* **Exercise instructions**
The result should hold only the lines from the one with "Task: Close the Outgoing Video Call window" through the final line of the data below, transcribed exactly, pictures left out.

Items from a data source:
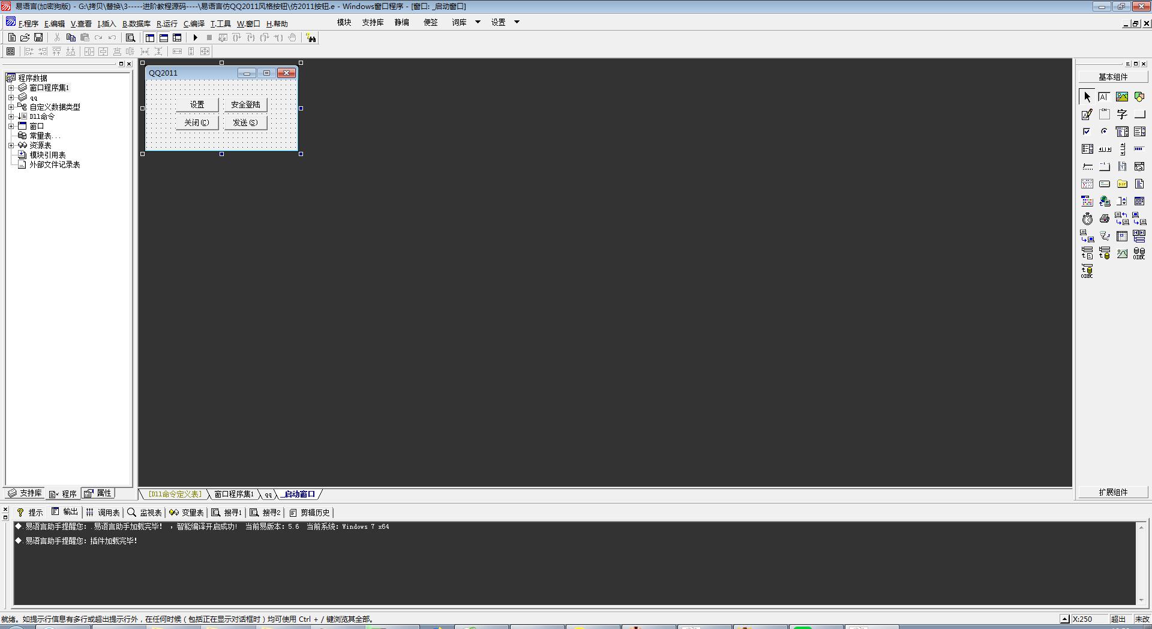Open file using the folder toolbar icon

25,38
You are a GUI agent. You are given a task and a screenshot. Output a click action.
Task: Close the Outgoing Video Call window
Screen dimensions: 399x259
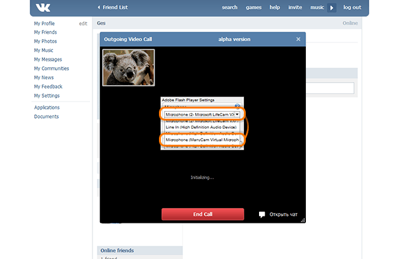click(298, 39)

* **Solution to this problem**
Task: Close the Outgoing Video Call window
Screen dimensions: 399x259
click(298, 39)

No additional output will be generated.